But as the powerful language swept me up in its embrace, I became seduced by it too. No couplets here, few rhymes, no hints of sonnet structure. It boasted a beat but was more like natural speech. Even the groundlings stood raptly at attention.
I began to cry, not for the deeply moving impact of the actors or the genius of the daring mind that had written this drama, but because that damned Will Shakespeare was not here to hear it and to top it.
After the play, as I had planned, I hustled Maud to the back door and waited for someone important-looking to step out. I knew James and Richard Burbage would be possibilities; I planned to tell them I’d seen their plays in Stratford. A few others hung about too, herb girls, the slovenly wenches who sold oranges and hazelnuts and a few blatant whores. A small rabble of men also watched the back door like hawks. I hoped the theatre manager would not be detained by any of them.
As we waited, I studied the Theatre and its environs. The half-timbered, three-story building was built of lath and plaster walls; it boasted two outside staircases by which guests could climb to their gallery seats.
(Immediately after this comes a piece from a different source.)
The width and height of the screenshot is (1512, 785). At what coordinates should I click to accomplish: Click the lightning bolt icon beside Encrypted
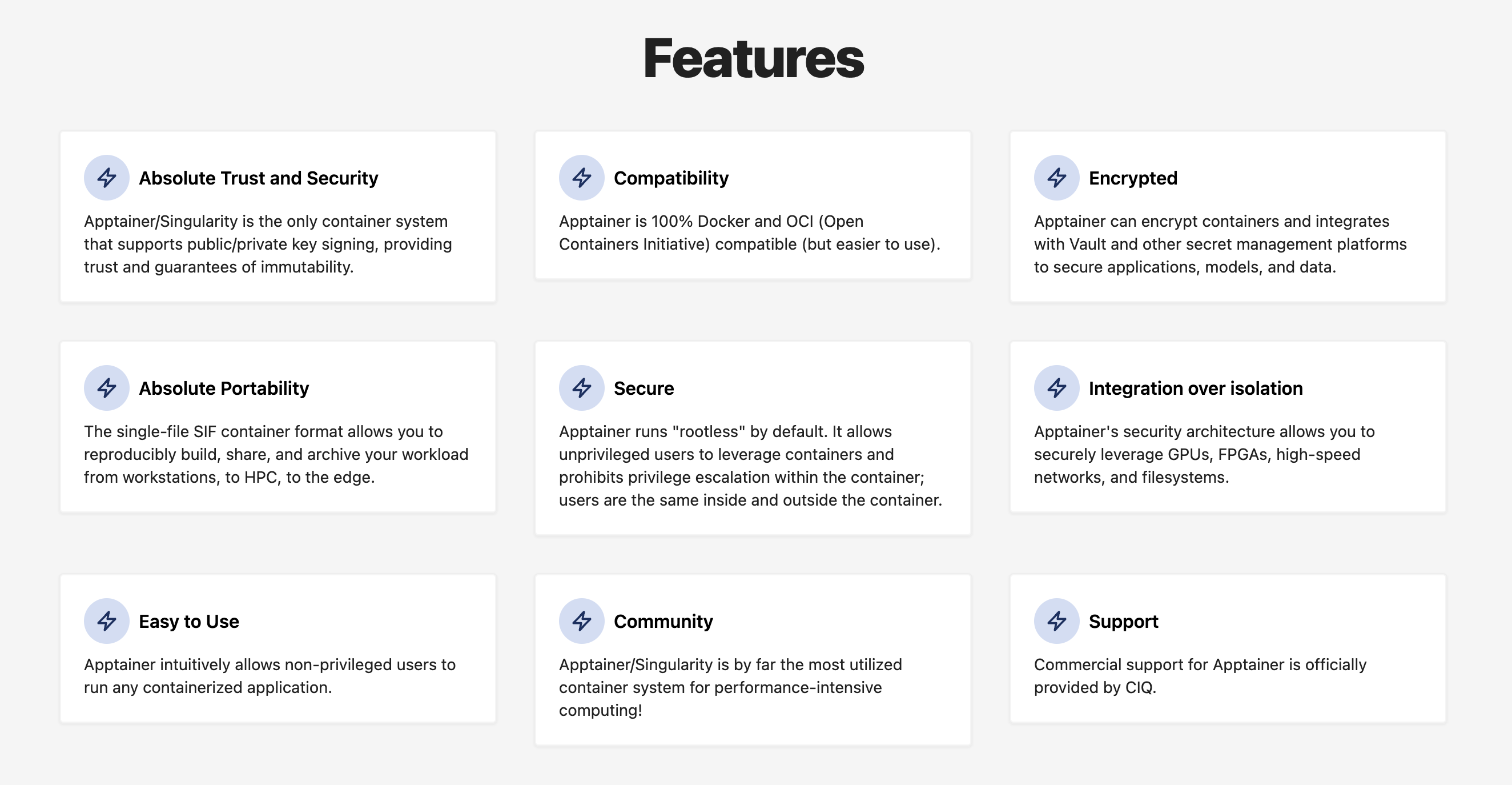1056,177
The small lot was crammed between a garden and Great Horse Pond, where those who rode left their horses to be watched by boys. On another side of the structure, pens of complaining cattle waited to be dispatched in a nearby slaughterhouse. In addition to the stench of the animals, a sewer ran past, heading toward Finbury Fields. If patrons came from the west, they entered the area through a hole in a brick fence and skirted the sewer. Yet, once inside, the skill of the actors made everyone trade raucous reality for fine, faraway fictional scenes.
Finally, a chestnut-bearded man came out the back door with his arm around a younger, sloe-eyed one whose unruly dark hair looked as if he’d combed it with a spoon. The young man was flashily garbed in a padded black doublet with blood-red slashings, and gartered purple tights outlined his shapely legs.
To my dismay, several of the people waiting leaped at the older man for whatever purposes, chattering away at him. He wasn’t one of the Burbages, but he would have to do. I stepped closer, doffing my cap before I realized I should keep it on. Though I quickly replaced it, the younger man’s eyes fastened on me, raking me up and down. He shrugged himself away from the cluster of men and came straight for us—or me, rather, for Maud was timid and hung back.
“Did you see
Tamburlaine the Great
?” he asked with a smile.
“Yes, and it was great indeed,” I told him, trying to pitch my voice low.
He smiled even broader, displaying large, strong teeth. A slight mustache above and a thin goatee below edged his full-lipped mouth. His eyes were strangely shiny, like silver shillings.
“What part did you favor most?” he prompted.
“I found it all amazing and daring, as does everyone.”
“Ah, but I have not chosen to speak to everyone.”
I tried to place this young man as an actor, but realized I must be speaking to the playwright Marlowe himself. “You wrote those bold words?” I asked, wishing I sounded more learned, more clever.
“And have more where those came from—such as, will you come have a drink and talk with me, my lad?”
Of course, he thought I was a lad—didn’t he? “But why me? I’m sure you have friends, and your friend there—”
“Has seen the play two score times not counting endless rehearsals, so I can hardly ask his opinion, can I? Is that other lad with you?”
“Yes, and truth be told, we intended to talk to someone about buying scented cushions for the gallery seats. My friend makes herbal pomanders, tussie-mussies, and we’ve sold such to some wherry owners so I—”
“Ah, I have it!” he declared and took Maud by the elbow to march her up to the cluster of men. “Roger,” he said to his friend, interrupting several conversations, “this lad needs to talk to you about making us seat cushions—for a fair fee, mind you, whether they are provided by the Theatre or rented by the audience for each performance—scented ones too. I insist you take him up on it, and I’m going to discuss such with his partner over there. I’m sure you can talk the Burbages into it. See you later at the tavern on Holywell.”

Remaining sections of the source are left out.